Discurso no Senado Federal

PREOCUPAÇÕES DE S.EXA. COM O ENCAMINHAMENTO DAS DISCUSSÕES SOBRE O PROJETO QUE LIMITA A EDIÇÃO DE MEDIDAS PROVISORIAS.

Autor
José Eduardo Dutra (PT - Partido dos Trabalhadores/SE)
Nome completo: José Eduardo de Barros Dutra
Casa
Senado Federal
Tipo
Discurso
Resumo por assunto
MEDIDA PROVISORIA (MPV).:
  • PREOCUPAÇÕES DE S.EXA. COM O ENCAMINHAMENTO DAS DISCUSSÕES SOBRE O PROJETO QUE LIMITA A EDIÇÃO DE MEDIDAS PROVISORIAS.
Aparteantes
Pedro Simon.
Publicação
Publicação no DSF de 12/06/1996 - Página 9619
Assunto
Outros > MEDIDA PROVISORIA (MPV).
Indexação
  • DEFESA, DISCUSSÃO, APROVAÇÃO, PROJETO DE LEI, LIMITAÇÃO, EDIÇÃO, MEDIDA PROVISORIA (MPV), ENCAMINHAMENTO, EXECUTIVO, LEGISLATIVO.

O SR. JOSÉ EDUARDO DUTRA (PT-SE. Pronuncia o seguinte discurso. Sem revisão do orador.) - Sr. Presidente, Srªs e Srs. Senadores, gostaria de externar a minha preocupação a respeito do encaminhamento de uma matéria, que, a julgar pelas manifestações de diversos Senadores neste plenário, dos mais diversos partidos políticos, pensava que seria diferente.

Começo a perceber que talvez tenha sido formada mais uma comissão nesta Casa que acabará em pizza. Refiro-me à questão das famigeradas medidas provisórias. Os mais diversos Senadores, não só os da Oposição, já se pronunciaram nesta Casa contrariamente à sanha legiferante do Poder Executivo. Falou-se que o Congresso Nacional estava abrindo mão de suas prerrogativas, que o Executivo legislava, etc.

Desde o ano passado, tramita nesta Casa - se não me engano, entrou pela primeira vez na pauta em maio do ano passado - projeto do então Deputado e atual Ministro da Justiça, Nelson Jobim, que trata da questão das medidas provisórias, limitando-lhes a edição. Além disso, há no Senado quatro propostas de emenda constitucional, de autoria dos Senadores Esperidião Amin, Roberto Requião, Ney Suassuna e Nabor Júnior, que também tratam da matéria.

Durante todo o ano passado, todas as vezes em que essas propostas eram trazidas ao Plenário, adiava-se sua discussão, alegando-se que havia um estudo, um parecer do Senador Josaphat Marinho, que pretendia conciliar as diversas versões do assunto. A verdade é que, durante todo o ano de 1995, o Senado da República não se dispôs a apreciar os seus méritos e a votar as propostas de emenda constitucional e o projeto do então Deputado Nelson Jobim, fosse para rejeitar ou para aprovar.

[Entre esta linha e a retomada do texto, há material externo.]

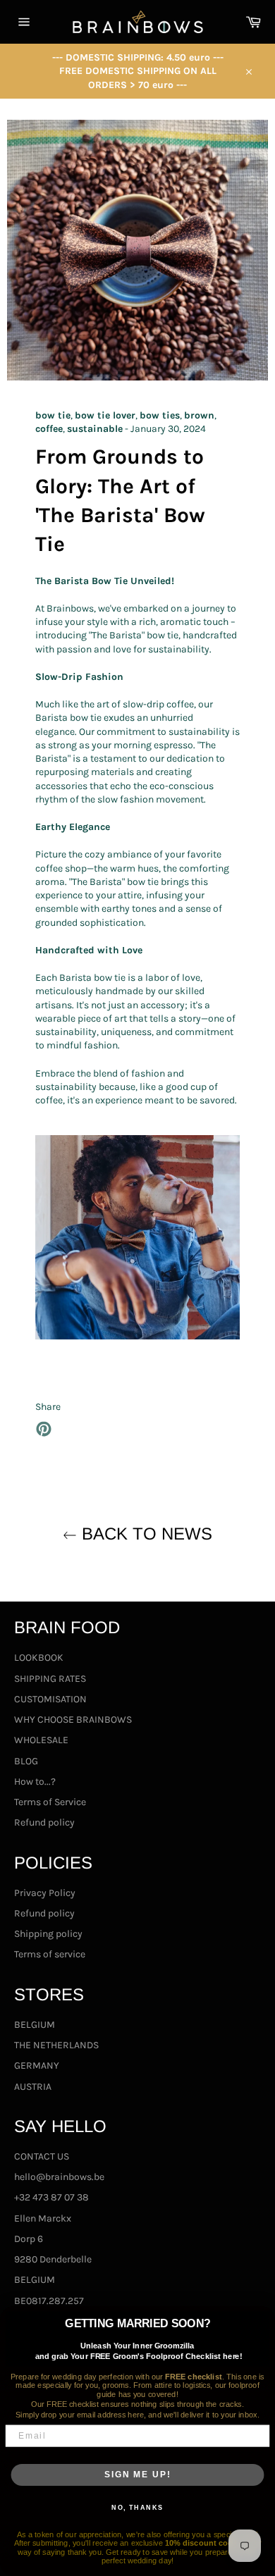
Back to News (144, 1533)
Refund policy (44, 1822)
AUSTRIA (32, 2087)
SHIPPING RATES (50, 1679)
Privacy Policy (44, 1893)
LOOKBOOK (38, 1658)
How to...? (35, 1782)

Há aqueles que dizem: "Não, o projeto do Deputado Nelson Jobim é inconstitucional". Já que isso não pode ser feito por lei complementar, tem que ser por proposta de emenda constitucional. Nesse caso, cabe ao Senado rejeitá-lo, arquivá-lo e dizer que é inconstitucional; não dá para ficar simplesmente empurrando com a barriga.

O Sr. Pedro Simon - Permite-me V. Exª um aparte, nobre Senador José Eduardo Dutra?

O SR. JOSÉ EDUARDO DUTRA - Antes de conceder-lhe o aparte, Senador Pedro Simon, permita-me terminar de historiar.

Passadas todas essas tentativas, neste ano formou-se uma Comissão, da qual fazem parte, além dos autores das diversas propostas de emenda constitucional, representantes de partidos e alguns líderes, e tem como Relator o Senador Josaphat Marinho. Essa Comissão deveria apresentar um parecer que seria votado na Comissão e depois viria ao Plenário, para ser novamente submetido à votação.

Quando da discussão da matéria no plenário, a Liderança do Governo dizia que essa não era uma questão de Oposição ou de Governo, mas de prerrogativa do Congresso Nacional, e que o Senado tinha que se manifestar. No entanto, segundo a imprensa, não é mais essa a direção. O Senador Josaphat Marinho concluiu o seu parecer, que amplia o prazo de apreciação da medida provisória para 60 dias, proíbe sua reedição e ainda dispõe que, caso não seja apreciada nesse período, a medida provisória será convertida em projeto de lei, que passará a tramitar no Congresso Nacional em regime de urgência, como disposto no § 2º do art. 64.

A imprensa tem publicado manifestações segundo as quais o Executivo não vai aceitar de maneira nenhuma o referido parecer, não vai aceitar de maneira nenhuma a saída, a proposta que o Senado Federal teria encontrado. Ficamos então nesta velha dicotomia: ao mesmo tempo em que o Congresso reclama do Poder Executivo pela quantidade de medidas provisórias editadas, o Governo contra-ataca alegando que elas não são votadas porque o Congresso Nacional não quer.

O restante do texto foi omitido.